I've been thinking a lot about social presence lately. Most recently I've been chatting with Steve Krulewitz, a Songbird developer who created the Audioscrobbler plugin and who is interested in how XMPP can play well with Songbird.

IMHO, one thing that would be cool in Songbird is the ability to find live chatrooms where people who are listening to the same artist right now can find each other and talk. That might make the music listening experience more social, but in a way that doesn't interrupt the music (since most people can listen to music and do text chat at the same time).
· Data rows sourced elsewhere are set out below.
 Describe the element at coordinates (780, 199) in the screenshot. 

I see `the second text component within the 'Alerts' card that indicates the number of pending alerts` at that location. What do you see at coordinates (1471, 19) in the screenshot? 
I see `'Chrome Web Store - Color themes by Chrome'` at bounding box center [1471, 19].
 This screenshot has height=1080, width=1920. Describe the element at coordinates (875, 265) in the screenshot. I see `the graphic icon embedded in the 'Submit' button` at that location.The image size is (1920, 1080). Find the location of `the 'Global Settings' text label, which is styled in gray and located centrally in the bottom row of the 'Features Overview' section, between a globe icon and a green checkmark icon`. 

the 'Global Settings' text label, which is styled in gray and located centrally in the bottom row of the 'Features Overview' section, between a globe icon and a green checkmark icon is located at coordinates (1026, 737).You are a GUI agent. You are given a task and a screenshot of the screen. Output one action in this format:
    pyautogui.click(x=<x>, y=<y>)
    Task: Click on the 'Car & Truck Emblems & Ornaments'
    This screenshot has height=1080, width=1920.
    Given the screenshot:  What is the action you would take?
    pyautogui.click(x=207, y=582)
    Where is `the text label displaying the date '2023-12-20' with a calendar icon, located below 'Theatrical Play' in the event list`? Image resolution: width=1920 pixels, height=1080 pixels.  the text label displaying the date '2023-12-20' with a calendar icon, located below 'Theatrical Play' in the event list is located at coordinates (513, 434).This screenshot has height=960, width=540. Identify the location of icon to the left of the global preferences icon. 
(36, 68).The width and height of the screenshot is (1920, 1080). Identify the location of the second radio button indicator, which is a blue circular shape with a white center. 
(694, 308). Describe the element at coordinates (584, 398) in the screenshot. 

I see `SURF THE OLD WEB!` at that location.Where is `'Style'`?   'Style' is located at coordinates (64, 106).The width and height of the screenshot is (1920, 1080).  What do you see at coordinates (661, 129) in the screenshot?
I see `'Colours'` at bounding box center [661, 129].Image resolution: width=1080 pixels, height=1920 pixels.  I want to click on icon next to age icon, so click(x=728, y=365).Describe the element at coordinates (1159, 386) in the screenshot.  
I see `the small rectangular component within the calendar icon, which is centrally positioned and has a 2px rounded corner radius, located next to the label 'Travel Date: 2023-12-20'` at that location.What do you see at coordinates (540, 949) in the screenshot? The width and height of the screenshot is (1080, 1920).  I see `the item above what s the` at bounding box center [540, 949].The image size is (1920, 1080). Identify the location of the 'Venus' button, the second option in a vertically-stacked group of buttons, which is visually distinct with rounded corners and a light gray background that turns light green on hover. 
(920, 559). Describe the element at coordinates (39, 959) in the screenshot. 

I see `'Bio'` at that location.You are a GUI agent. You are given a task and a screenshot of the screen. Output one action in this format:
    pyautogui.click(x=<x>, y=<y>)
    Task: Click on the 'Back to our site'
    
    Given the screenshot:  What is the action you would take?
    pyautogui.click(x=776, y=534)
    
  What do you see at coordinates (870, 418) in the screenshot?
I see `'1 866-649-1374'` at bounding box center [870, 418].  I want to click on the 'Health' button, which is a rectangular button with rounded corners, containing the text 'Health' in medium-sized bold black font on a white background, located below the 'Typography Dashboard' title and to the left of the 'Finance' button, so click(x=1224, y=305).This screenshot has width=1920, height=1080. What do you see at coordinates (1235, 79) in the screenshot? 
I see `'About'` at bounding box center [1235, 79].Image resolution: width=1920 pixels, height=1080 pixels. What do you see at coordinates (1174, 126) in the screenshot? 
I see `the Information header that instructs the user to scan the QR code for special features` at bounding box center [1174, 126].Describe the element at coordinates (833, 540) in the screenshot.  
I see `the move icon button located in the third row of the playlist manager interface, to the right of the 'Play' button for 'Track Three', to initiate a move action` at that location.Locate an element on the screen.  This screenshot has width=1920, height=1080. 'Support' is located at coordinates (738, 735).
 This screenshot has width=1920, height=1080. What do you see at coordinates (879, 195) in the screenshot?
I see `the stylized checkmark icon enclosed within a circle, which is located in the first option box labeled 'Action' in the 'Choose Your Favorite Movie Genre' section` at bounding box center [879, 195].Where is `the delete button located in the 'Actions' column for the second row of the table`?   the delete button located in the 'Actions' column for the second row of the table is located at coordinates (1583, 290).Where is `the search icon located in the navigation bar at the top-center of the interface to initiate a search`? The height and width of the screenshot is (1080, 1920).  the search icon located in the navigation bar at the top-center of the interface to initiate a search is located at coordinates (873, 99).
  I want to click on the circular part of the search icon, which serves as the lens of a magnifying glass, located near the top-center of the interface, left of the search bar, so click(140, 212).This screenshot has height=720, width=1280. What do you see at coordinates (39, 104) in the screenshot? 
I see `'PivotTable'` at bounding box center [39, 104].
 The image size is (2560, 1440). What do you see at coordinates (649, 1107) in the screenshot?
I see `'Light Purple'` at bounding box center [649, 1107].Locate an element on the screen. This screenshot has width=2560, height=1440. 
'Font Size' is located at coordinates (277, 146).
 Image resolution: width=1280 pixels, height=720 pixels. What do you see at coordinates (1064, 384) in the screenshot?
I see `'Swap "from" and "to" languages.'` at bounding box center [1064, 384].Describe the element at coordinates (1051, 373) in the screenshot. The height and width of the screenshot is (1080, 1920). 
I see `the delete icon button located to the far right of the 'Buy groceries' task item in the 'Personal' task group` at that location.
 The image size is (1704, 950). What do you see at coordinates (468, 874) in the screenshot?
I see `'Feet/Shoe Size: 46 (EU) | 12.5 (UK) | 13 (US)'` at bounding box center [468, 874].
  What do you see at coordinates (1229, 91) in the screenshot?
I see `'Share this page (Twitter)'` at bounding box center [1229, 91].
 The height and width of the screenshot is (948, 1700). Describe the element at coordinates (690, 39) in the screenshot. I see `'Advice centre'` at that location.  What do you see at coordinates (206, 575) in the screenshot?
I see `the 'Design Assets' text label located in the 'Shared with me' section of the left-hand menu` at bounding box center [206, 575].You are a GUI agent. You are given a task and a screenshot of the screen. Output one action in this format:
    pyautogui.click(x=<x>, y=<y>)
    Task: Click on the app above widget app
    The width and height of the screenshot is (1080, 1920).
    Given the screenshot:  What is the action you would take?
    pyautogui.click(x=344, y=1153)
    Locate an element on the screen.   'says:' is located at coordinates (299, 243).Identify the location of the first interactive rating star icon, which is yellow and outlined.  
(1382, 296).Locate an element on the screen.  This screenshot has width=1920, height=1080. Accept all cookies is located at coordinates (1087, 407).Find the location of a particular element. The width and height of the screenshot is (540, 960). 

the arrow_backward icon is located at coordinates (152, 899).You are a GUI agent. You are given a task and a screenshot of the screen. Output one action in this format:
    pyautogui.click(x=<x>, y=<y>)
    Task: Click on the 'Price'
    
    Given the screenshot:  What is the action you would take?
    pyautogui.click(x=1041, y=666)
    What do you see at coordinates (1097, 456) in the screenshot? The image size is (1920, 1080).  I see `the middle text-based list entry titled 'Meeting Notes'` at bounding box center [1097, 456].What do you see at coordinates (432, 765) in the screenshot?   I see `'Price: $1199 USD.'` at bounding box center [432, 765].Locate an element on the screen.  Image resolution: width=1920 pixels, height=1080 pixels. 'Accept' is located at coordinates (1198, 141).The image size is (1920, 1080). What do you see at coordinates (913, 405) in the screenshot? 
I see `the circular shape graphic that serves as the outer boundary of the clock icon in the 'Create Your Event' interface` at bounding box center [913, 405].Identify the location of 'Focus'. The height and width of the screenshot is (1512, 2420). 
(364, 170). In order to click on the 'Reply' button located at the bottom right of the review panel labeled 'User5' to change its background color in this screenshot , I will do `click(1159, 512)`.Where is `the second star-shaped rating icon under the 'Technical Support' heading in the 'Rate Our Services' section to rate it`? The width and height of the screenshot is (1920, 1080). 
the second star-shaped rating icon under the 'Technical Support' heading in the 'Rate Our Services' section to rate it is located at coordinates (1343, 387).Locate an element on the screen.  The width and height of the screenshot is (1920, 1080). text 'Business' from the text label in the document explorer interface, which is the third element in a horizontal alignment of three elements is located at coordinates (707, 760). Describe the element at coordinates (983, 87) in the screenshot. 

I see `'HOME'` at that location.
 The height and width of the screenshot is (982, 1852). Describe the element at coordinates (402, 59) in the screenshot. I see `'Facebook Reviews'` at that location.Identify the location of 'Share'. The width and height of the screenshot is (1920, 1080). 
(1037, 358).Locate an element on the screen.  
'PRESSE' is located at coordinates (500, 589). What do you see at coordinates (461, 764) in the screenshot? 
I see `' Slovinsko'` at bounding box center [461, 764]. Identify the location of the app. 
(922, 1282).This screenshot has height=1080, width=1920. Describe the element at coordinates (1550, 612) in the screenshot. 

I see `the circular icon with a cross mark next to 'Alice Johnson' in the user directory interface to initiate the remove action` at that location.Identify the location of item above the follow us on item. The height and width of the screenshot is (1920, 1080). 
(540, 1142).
Probably this could be done with xmpp4moz but I suck at programming so I don't have recommendations about how to make it happen at the code level.

Right now it's possible to push tune information into XMPP presence, but that's an evil hack for several reasons, because if everyone puts their favored bits in the presence status then:

  1. We won't have room for it all -- how do you prioritize last.fm tunes over Plazes locations etc.?
  2. We'll be sending presence updates every minute or so, which will consume huge amounts of bandwidth.

Our preferred solution is a more granular approach called personal eventing, which is starting to be rolled out now and which can be used to push out things like user tunes.

But the presence hack leads to further thoughts about integrating music more deeply into the buddy list. Why not have special groups in your buddy list for people who like the same music (perhaps people you find in those chatrooms)? Or do a form of buddy list tagging? Make the whole experience more social.

As I've complained before, the problem I have with things like last.fm and Orkut and the social networking stuff in general is that it's all so static. With XMPP we could make it much more dynamic and much more, well, social! After all, it's not very social to post a message on a group forum at last.fm and then go back and visit that page again in 2 weeks and maybe someone has replied. True sociality is a lot more interactive than that, and Jabber technologies can add much of the interactive glue that makes the experience more social and sticky.